Why this matters Most automated resume tools stop at text generation; this workflow treats the PDF as the product. It automates job matching, drafts tailored LaTeX CVs and one-page cover letters, runs a separate reviewer agent, compiles and inspects PDFs, and verifies the CV text layer for ATS compatibility—reducing the common gap between “looks right” and “parses right.”
What Sets It Apart
- Drafter–reviewer pipeline: one agent drafts tailored documents and a fresh reviewer agent researches the company and critiques framing and keywords, so drafts are iteratively improved rather than accepted in a single pass.

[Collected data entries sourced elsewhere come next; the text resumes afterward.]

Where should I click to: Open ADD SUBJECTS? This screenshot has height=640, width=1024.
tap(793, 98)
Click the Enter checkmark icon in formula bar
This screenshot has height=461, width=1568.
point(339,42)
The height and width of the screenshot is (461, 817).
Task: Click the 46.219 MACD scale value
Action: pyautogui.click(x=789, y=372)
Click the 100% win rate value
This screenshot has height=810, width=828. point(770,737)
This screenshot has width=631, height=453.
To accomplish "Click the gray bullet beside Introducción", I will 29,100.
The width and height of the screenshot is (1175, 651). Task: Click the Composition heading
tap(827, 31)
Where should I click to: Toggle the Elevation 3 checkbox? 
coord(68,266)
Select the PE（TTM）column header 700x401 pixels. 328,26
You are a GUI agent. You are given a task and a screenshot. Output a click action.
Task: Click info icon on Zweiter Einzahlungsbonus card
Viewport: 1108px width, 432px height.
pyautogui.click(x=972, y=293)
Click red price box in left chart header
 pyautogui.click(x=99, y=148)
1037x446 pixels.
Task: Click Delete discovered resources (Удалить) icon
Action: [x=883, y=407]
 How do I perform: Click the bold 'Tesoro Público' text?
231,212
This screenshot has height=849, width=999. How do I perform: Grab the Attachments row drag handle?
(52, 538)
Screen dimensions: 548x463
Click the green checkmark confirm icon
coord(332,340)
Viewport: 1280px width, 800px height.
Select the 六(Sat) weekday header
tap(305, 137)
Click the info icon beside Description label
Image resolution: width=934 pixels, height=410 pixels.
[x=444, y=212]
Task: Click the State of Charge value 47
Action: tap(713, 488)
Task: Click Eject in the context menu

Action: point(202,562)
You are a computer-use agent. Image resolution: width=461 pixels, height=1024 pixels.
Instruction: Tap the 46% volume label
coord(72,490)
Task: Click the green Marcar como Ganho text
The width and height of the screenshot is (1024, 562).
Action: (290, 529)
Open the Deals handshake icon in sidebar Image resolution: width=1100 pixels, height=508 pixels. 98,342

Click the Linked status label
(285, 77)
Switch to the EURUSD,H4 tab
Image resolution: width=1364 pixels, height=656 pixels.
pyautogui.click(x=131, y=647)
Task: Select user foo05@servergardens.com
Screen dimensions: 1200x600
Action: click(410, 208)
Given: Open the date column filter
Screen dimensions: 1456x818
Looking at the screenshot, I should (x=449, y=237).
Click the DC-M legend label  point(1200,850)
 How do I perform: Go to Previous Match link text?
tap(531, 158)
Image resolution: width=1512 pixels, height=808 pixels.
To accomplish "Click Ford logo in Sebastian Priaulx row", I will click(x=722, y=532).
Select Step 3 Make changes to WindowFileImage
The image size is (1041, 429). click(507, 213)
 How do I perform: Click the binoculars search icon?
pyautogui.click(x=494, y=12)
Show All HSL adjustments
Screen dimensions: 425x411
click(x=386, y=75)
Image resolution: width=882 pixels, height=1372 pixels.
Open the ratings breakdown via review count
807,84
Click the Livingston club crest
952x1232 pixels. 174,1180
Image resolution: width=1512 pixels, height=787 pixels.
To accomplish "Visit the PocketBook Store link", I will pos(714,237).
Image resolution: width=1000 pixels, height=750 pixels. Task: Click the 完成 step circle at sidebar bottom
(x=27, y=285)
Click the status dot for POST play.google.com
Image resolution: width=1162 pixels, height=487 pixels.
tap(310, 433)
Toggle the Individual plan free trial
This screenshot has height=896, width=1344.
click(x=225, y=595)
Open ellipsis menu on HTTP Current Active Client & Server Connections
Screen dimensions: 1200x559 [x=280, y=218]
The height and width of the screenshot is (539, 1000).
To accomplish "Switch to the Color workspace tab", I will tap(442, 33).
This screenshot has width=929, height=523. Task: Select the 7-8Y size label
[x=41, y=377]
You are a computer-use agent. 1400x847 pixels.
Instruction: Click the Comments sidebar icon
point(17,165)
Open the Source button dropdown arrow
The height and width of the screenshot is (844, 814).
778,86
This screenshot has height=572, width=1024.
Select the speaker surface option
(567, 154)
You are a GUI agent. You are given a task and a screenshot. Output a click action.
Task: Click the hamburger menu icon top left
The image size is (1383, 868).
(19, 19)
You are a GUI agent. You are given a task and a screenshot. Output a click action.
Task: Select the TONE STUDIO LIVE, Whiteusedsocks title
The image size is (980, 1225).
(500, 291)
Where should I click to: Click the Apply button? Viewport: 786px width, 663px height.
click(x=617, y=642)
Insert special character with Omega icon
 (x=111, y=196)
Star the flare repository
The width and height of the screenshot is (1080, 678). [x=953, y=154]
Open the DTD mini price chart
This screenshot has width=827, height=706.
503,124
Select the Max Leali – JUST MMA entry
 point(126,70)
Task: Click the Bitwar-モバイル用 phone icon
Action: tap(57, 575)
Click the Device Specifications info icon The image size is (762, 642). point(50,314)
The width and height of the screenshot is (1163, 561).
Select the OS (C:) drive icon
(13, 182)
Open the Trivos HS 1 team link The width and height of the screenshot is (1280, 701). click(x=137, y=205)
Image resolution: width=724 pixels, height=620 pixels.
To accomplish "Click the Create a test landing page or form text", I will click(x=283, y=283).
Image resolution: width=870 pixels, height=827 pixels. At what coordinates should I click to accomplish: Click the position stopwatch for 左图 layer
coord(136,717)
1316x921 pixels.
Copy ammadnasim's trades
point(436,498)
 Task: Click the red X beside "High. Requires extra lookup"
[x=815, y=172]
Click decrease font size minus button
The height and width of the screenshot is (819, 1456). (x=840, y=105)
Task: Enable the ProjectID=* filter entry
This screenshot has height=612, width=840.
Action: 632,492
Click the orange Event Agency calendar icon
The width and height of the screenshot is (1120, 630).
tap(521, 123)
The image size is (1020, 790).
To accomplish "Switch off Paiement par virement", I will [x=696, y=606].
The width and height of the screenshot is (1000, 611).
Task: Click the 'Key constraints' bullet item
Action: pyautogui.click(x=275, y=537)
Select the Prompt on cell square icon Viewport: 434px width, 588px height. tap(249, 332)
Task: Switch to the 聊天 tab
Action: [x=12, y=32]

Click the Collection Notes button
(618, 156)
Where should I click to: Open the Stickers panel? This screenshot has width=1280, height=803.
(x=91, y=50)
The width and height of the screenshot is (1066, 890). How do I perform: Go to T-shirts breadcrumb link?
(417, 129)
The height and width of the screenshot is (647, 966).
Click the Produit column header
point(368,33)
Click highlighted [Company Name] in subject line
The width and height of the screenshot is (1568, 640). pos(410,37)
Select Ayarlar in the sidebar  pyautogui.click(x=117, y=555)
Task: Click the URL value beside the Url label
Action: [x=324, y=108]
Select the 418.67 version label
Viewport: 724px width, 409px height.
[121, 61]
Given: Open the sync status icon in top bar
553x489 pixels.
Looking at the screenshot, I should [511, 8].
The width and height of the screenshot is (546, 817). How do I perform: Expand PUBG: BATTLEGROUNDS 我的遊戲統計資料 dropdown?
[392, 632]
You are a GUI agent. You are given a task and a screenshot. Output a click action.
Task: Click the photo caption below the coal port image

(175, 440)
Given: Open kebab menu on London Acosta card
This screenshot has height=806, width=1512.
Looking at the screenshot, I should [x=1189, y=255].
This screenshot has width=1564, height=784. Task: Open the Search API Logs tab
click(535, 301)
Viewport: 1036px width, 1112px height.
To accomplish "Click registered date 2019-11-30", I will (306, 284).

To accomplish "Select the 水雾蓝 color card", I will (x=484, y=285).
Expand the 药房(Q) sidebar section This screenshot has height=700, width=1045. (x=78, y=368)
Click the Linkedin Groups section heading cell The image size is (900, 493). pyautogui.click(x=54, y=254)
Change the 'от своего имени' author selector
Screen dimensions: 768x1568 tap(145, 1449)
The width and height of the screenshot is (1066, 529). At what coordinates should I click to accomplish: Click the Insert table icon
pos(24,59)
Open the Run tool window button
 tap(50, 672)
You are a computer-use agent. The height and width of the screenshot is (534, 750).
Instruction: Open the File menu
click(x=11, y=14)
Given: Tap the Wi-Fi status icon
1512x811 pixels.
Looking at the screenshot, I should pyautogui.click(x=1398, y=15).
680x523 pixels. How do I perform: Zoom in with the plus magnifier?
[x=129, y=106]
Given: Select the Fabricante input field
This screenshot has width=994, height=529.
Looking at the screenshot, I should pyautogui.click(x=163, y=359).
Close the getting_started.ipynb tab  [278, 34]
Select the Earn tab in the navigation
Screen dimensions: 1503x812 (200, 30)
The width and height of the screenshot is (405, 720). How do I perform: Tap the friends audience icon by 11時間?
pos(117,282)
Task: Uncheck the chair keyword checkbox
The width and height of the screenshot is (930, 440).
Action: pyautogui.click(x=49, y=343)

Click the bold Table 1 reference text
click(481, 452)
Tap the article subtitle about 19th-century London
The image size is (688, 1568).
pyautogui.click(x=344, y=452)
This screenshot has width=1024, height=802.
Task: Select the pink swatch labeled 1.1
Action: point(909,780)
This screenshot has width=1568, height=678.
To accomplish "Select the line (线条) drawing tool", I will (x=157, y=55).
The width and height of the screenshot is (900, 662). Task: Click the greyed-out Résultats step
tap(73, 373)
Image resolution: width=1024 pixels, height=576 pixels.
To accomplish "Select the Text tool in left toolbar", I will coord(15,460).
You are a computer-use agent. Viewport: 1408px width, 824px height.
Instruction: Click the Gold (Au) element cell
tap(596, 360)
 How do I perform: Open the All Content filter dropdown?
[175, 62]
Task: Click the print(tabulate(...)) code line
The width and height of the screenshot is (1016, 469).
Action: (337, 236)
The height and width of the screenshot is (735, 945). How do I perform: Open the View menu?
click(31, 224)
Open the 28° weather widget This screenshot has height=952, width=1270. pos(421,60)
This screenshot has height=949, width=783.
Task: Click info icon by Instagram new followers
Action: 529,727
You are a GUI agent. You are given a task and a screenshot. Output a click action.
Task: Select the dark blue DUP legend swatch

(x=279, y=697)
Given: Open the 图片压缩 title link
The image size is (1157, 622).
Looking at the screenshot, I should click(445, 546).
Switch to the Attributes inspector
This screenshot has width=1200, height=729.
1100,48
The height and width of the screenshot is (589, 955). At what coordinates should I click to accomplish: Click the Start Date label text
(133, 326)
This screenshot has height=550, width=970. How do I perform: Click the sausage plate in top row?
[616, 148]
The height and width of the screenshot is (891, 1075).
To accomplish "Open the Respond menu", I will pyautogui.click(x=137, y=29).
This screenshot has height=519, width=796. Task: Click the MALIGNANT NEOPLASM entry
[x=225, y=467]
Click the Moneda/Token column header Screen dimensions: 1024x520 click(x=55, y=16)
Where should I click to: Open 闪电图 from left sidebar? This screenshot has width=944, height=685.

- PDF-first verification: the system compiles CVs/letters and programmatically fixes layout issues (orphans, font fallbacks) until page limits and visual constraints are met, so the delivered PDFs match recruiter expectations.
- ATS text-layer checks: extracts the PDF text layer to confirm contact info and keyword visibility from an ATS perspective, preventing subtle LaTeX extraction failures that break automated parsers.
- Extensible search skills and templates: ships CLI skills for Danish portals and a country-agnostic LinkedIn skill; supports adding portal scrapers and user LaTeX templates via built-in commands.
Who It's For and Trade-offs
Great fit if you maintain a detailed documents/LinkedIn/CV corpus and want high-assurance, tailored applications at scale—especially users who need both human-readable PDFs and machine-parseable output. Not ideal if you lack any source documents, cannot run Claude Code or LaTeX locally, or need a simple web UI; the workflow assumes command-line use, Claude Code access, and a LaTeX toolchain (lualatex/xelatex).